Während der Allbau auf dem Areal in Leithe 73 „moderne“ Wohneinheiten (60 öffentlich geförderte Mietwohnungen und 13 Einfamilienhäuser zum Verkauf) plant und mit hohem Bedarf an Wohnraum argumentiert, weist Rieniets etwa auf verschiedene Klimaaspekte (Emissionen beim Abriss, geringe Wohnfläche pro Kopf, schlechte Klimabilanz von Einfamilienhäusern) und soziale Kriterien (Gemeinschaft) hin. Diese würden heute bei solchen Vorhaben gewünscht und berücksichtigt. Er machte Alternativvorschläge, die sich die Ratsfraktion der Linken zumindest ansehen möchte.

Beim Sommerfest machten Bewohner der Litterode auch auf die derzeitige Situation aufmerksam. Dirk Bolduan in einem der selbst gestalteten Shirts am Grill: „Rettet die Litterode“ steht darauf.
Beim Sommerfest machten Bewohner der Litterode auch auf die derzeitige Situation aufmerksam.
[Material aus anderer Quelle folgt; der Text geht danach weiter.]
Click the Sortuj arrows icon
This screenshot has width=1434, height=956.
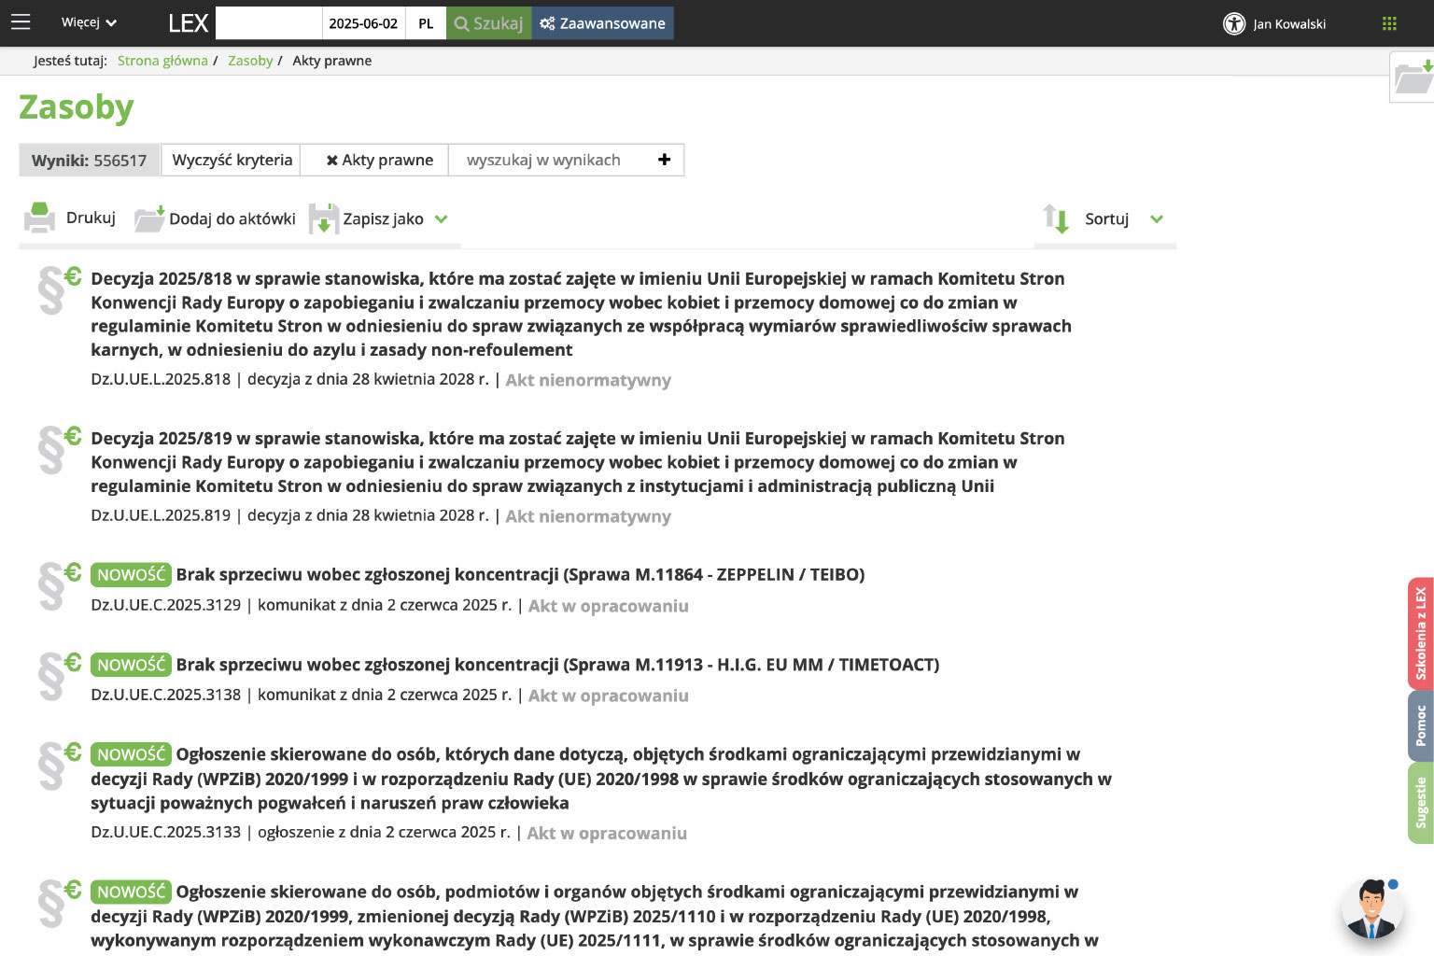click(x=1056, y=218)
Dirk Bolduan in einem der selbst gestalteten Shirts am Grill: „Rettet die Litterode“ steht darauf. © FUNKE Foto Services | Uwe Möller

Bislang fühlten sich die Bewohner in der Litterode vor allem von den großen Parteien herablassend behandelt, von der Stadt im Stich gelassen. Ihr gehörte die Siedlung viele Jahrzehnte, die in Teilen schon vor langer Zeit leer gezogen wurde und seitdem verfällt. Schließlich stufte der Rat die Litterode als „Problemimmobilie“ ein, die Mieter erfuhren die Kriterien nicht. Vielmehr wissen sie heute, dass viele der Politiker nie vor Ort gewesen sind. Schließlich übernahm der Allbau, versendete zunächst Briefe, alles bleibe beim Alten („ein Fehler“). Stattdessen folgten auf eine Infoveranstaltung die Kündigungen - für alle.
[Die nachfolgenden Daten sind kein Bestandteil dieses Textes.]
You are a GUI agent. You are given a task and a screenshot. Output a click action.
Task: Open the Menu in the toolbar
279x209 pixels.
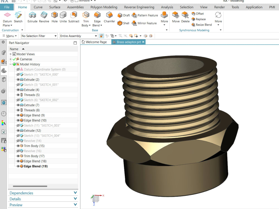coord(10,36)
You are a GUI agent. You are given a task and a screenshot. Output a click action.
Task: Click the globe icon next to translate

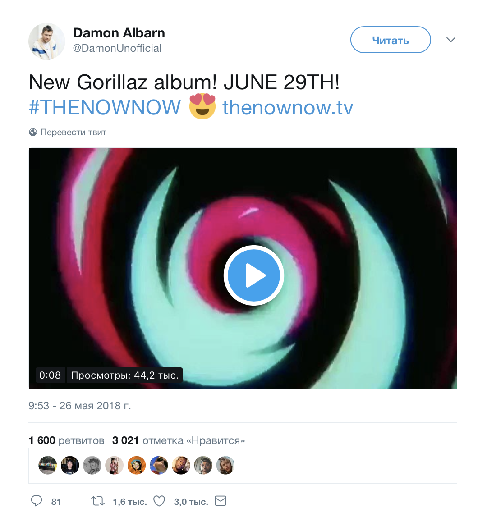(x=32, y=132)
Ein Schock. Statt Resignation machten sich bei den Bewohnern Angst, Sorgen, aber auch Unverständnis, Widerstand und nun auch Hoffnung breit - auch wenn einige bereits ausgezogen sind. Für interessant hält auch die Linke-Ratsfraktion den Vorstoß des Professors. „Gerade mit Blick auf die soziale und ökologische Nachhaltigkeit halten wir die Argumente für überzeugend genug, um darüber noch einmal zu reden. Wir werden uns die Vorschläge jedenfalls gerne ansehen und anhören und dazu Kontakt mit ihm aufnehmen“, versichert die Fraktionsvorsitzende Heike Kretschmer.
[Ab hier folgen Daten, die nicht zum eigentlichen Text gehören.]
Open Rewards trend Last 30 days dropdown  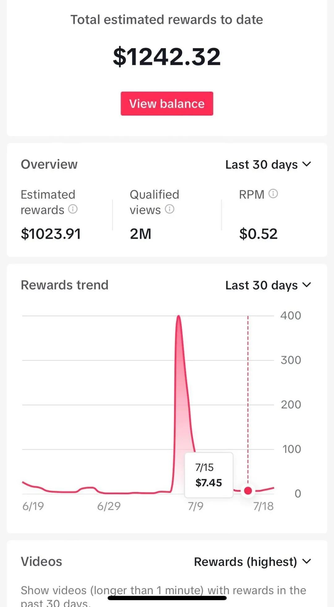click(268, 285)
Bereits einmal trugen die Mieter des Allbaus ihren Protest auf die Straße vor die Zentrale ihres Vermieters.
Bereits einmal trugen die Mieter des Allbaus ihren Protest auf die Straße vor die Zentrale ihres Vermieters. © FUNKE Foto Services | Socrates Tassos

Es müsse natürlich darum gehen, ob und wie das Bauvorhaben des Allbaus, das den Bau von rund 60 geförderten Sozialwohnungen vorsieht, mit dem Erhalt der noch bewohnten Häuser vereinbar sein könnte. Rieniets hatte etwa vorgeschlagen, auf einem Teil des Areals neu zu bauen, wo Häuser ohnehin leer stehen, und die bewohnten Häuser zu erhalten. Mit dem Verbleib der Bewohner und Bewohnerinnen der Siedlung in den kleinen Häusern vor Ort würde zudem die Geschichte und der Charakter der Siedlung erhalten bleiben, pflichten die Linken bei.

Offener Brief der Klima-Architekten an Allbau, Stadt und Oberbürgermeister

Bereits zuvor haben sich Mitglieder der Gruppe Architects for Future, die sich fürs Klima einsetzen, in der Litterode umgeschaut und haben einen offenen Brief an den Allbau, die Stadt und alle Parteien im Rat gerichtet. Der Bausektor sei maßgeblich am weltweiten CO2-Ausstoß beteiligt: Daher seien Abriss und Neubau der Wohnhäuser an der Litterode kein Schritt in die richtige Richtung, formulierten sie.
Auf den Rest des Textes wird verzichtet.